Bu milletin en temel özelliklerinden birisinin, farklılıklarını zenginlik olarak kabul etmesi olduğunu dile getiren Kurtulmuş, “Biz bütün farklılıklarımızı mezhep anlamında, etnik köken anlamında, meşrep anlamında, dünya görüşü anlamında, siyasi farklılıklar anlamında bir zenginlik olarak kabul etmeyi kendimiz için şiar edinmiş bir milletiz. Buna da milli dayanışma derler. Yani aynı milletin çocuklarının kendi kültürel farklılığı ne olursa olsun bunların hepsini aynı çatı altında bir ve beraber olarak kabul etmeye milli dayanışma derler.” diye konuştu.
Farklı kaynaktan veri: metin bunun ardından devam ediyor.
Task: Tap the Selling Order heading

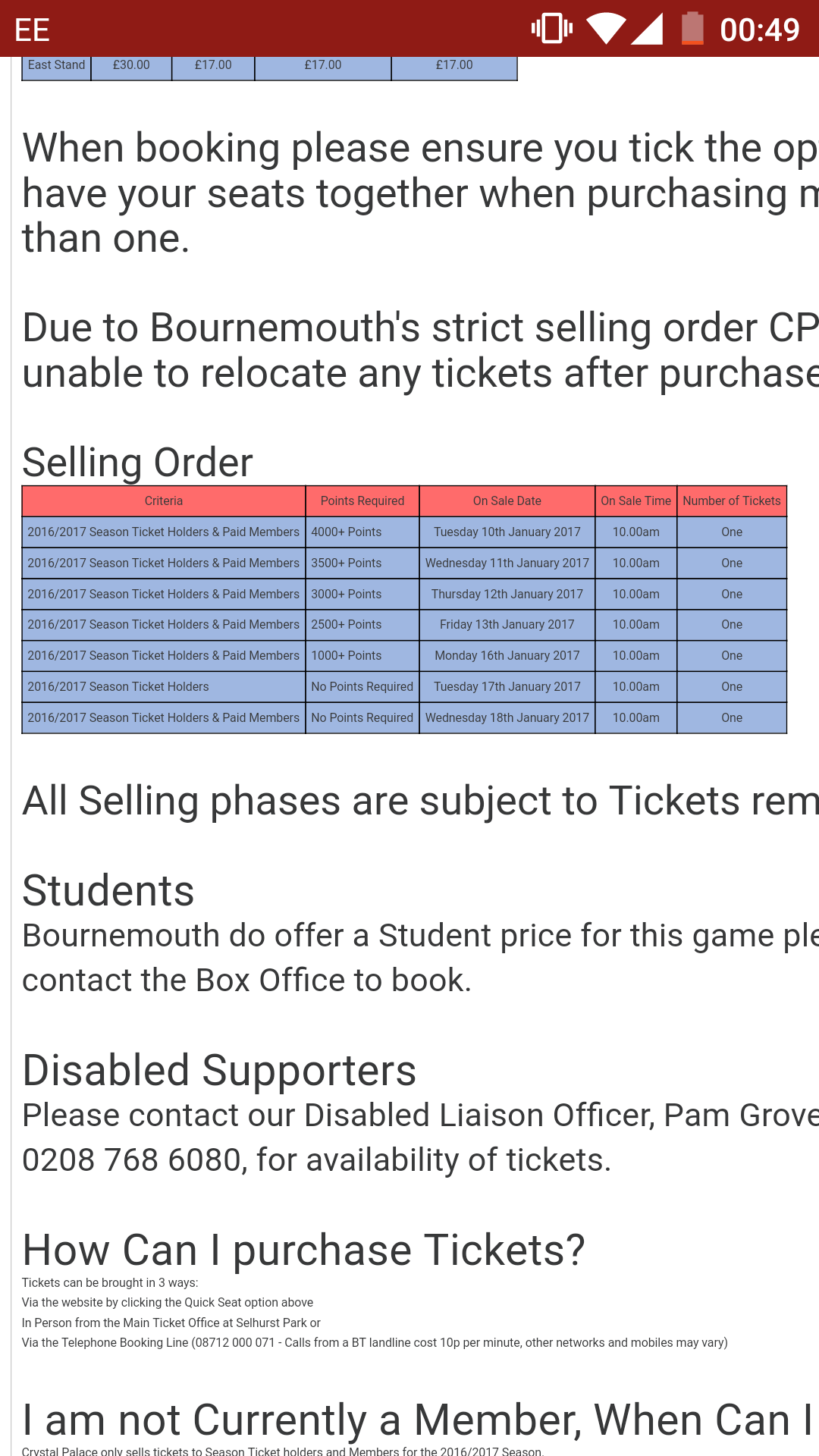Action: tap(137, 462)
“Kardeşlik prensibi” ve “vatanseverlik” kavramının da diğer hedefler olduğunu dile getiren Kurtulmuş, “Bu üç temel prensip, yani milli dayanışma, kardeşlik ve vatanseverlik; sözü güçlü, gücü tesirli Türkiye'nin inşallah yönünü tayin edecek önemli ışıklardan, önemli aydınlıklardandır.” dedi.
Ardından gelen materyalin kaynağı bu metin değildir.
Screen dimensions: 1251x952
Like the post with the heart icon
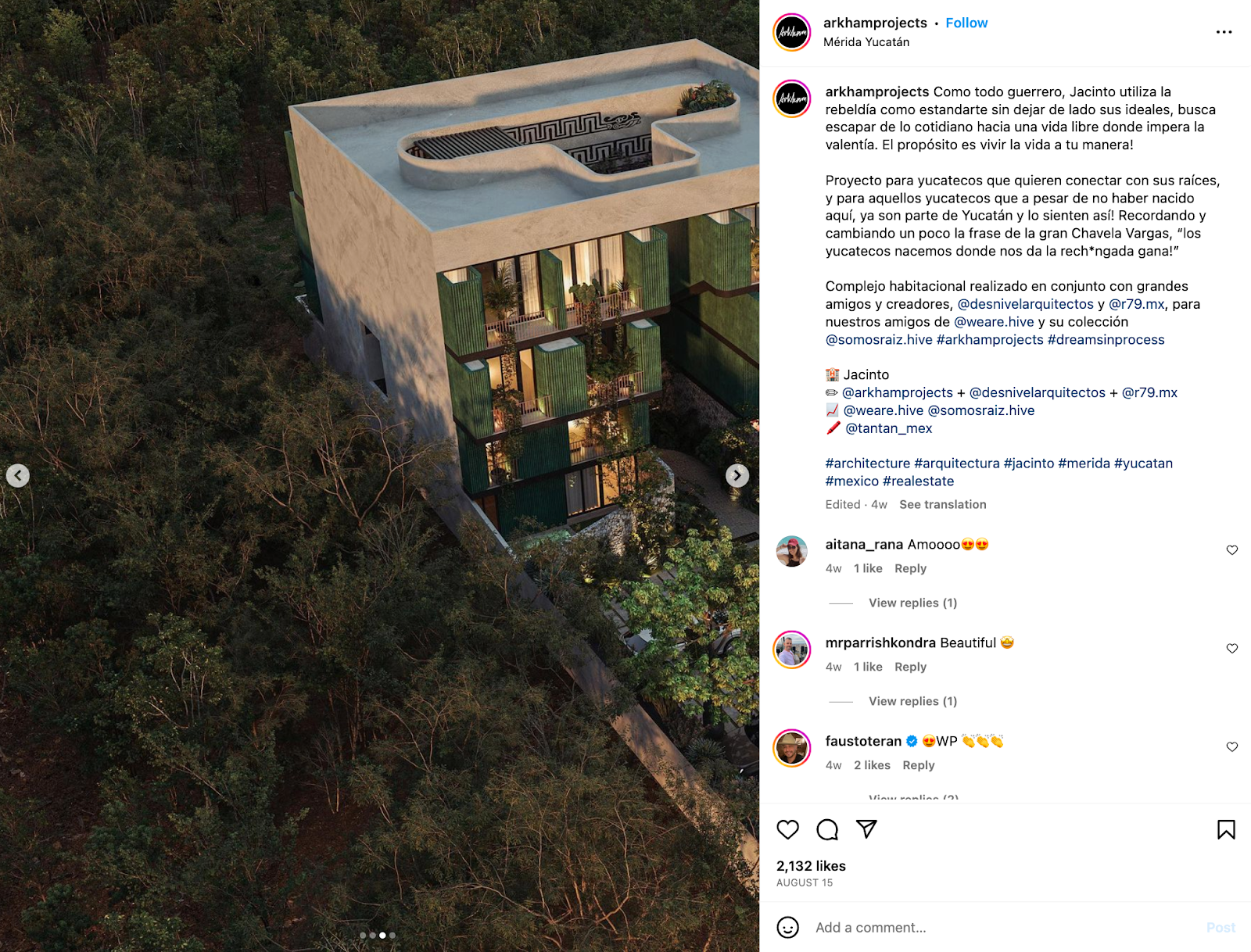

"Bu süre içerisinde bütün dünya imtihan verdi"

Kurtulmuş, dünyanın zor bir süreçten geçtiğini belirterek, son 2 yıldır Gazze'de yaşanan zorlukların sadece masum ve mazlum Filistin halkı için değil, bütün insanlık için ağır bir imtihan olduğunu dile getirdi.

Türkiye'nin Gazze halkının davasına sahip çıktığına işaret eden Kurtulmuş, şunları kaydetti:

"Gazze ile ilgili konuşmayı hem bir vazife olarak kabul ediyor hem bu konuda söylediğim sözlerin de artık bana ağır geldiğini ifade etmek istiyorum. Gözümüzün önünde bir tarih değil, bir hikaye değil, bir başka romandan alınmış bir parça değil, gözümüzün önünde her gün yüzlerce insan ağır şartlarda öldürüldü, hayattan koparıldı. Sırtına kardeşini alarak Gazze'nin sokaklarında anasının babasının izini bulmaya çalışan 5-6 yaşındaki çocuğun ahı bütün dünyaya yeter de artar bile. Bu süre içerisinde bütün dünya imtihan verdi. İmtihan veren insanlığını kaybeden sadece Netanyahu ve çetesi değildir. Netanyahu ve çetesi, Hitler'e rahmet okutacak şekilde Hitler'i mezarında ters döndürecek şekilde büyük zulümler işlemeye devam ediyor. Ama en az onlar kadar suçlu olan, onların yaptıklarına destek olan, siyasi olarak destek veren, askeri olarak destek veren, bir takım başka yollarla destek verenlerdir, ülkelerdir, çevrelerdir."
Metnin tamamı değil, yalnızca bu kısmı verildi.